WHAT YOU WILL DO:
Repeat the records below verbatim.

»»

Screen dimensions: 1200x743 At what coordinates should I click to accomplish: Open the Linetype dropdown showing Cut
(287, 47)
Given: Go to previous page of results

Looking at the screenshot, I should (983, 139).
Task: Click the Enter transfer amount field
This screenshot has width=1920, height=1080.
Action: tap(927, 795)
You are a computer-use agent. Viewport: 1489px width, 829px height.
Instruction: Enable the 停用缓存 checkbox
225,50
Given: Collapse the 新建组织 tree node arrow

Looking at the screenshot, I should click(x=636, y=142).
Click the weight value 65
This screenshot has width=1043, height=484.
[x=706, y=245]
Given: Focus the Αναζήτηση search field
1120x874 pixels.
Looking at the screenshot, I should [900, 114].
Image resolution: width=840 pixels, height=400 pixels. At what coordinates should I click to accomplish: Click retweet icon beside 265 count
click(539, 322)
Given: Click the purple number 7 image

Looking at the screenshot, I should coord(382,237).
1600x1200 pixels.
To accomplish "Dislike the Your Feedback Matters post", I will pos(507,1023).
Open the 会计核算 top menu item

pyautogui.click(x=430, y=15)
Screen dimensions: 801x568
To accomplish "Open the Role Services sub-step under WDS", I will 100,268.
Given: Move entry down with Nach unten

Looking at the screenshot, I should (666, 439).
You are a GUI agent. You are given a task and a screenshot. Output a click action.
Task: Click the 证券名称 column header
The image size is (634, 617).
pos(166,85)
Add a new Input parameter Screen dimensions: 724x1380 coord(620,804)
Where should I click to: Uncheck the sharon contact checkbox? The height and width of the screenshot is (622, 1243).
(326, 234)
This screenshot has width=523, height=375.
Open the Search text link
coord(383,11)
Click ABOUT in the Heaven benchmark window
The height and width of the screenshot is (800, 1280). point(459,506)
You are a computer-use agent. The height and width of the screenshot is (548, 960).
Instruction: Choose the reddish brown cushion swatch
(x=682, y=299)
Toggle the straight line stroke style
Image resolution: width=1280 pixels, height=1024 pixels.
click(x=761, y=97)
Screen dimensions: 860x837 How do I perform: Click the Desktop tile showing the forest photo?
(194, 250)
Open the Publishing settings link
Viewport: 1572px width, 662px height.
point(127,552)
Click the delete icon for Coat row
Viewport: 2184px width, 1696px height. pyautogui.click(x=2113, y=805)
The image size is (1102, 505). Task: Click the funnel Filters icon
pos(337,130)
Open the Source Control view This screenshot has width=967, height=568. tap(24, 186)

««

OUTPUT:
Screen dimensions: 1200x743 At what coordinates should I click to accomplish: Open the Linetype dropdown showing Cut
(287, 47)
Given: Go to previous page of results

Looking at the screenshot, I should (983, 139).
Task: Click the Enter transfer amount field
This screenshot has width=1920, height=1080.
Action: tap(927, 795)
You are a computer-use agent. Viewport: 1489px width, 829px height.
Instruction: Enable the 停用缓存 checkbox
225,50
Given: Collapse the 新建组织 tree node arrow

Looking at the screenshot, I should click(x=636, y=142).
Click the weight value 65
This screenshot has width=1043, height=484.
[x=706, y=245]
Given: Focus the Αναζήτηση search field
1120x874 pixels.
Looking at the screenshot, I should [900, 114].
Image resolution: width=840 pixels, height=400 pixels. At what coordinates should I click to accomplish: Click retweet icon beside 265 count
click(539, 322)
Given: Click the purple number 7 image

Looking at the screenshot, I should coord(382,237).
1600x1200 pixels.
To accomplish "Dislike the Your Feedback Matters post", I will pos(507,1023).
Open the 会计核算 top menu item

pyautogui.click(x=430, y=15)
Screen dimensions: 801x568
To accomplish "Open the Role Services sub-step under WDS", I will 100,268.
Given: Move entry down with Nach unten

Looking at the screenshot, I should (666, 439).
You are a GUI agent. You are given a task and a screenshot. Output a click action.
Task: Click the 证券名称 column header
The image size is (634, 617).
pos(166,85)
Add a new Input parameter Screen dimensions: 724x1380 coord(620,804)
Where should I click to: Uncheck the sharon contact checkbox? The height and width of the screenshot is (622, 1243).
(326, 234)
This screenshot has width=523, height=375.
Open the Search text link
coord(383,11)
Click ABOUT in the Heaven benchmark window
The height and width of the screenshot is (800, 1280). point(459,506)
You are a computer-use agent. The height and width of the screenshot is (548, 960).
Instruction: Choose the reddish brown cushion swatch
(x=682, y=299)
Toggle the straight line stroke style
Image resolution: width=1280 pixels, height=1024 pixels.
click(x=761, y=97)
Screen dimensions: 860x837 How do I perform: Click the Desktop tile showing the forest photo?
(194, 250)
Open the Publishing settings link
Viewport: 1572px width, 662px height.
point(127,552)
Click the delete icon for Coat row
Viewport: 2184px width, 1696px height. pyautogui.click(x=2113, y=805)
The image size is (1102, 505). Task: Click the funnel Filters icon
pos(337,130)
Open the Source Control view This screenshot has width=967, height=568. tap(24, 186)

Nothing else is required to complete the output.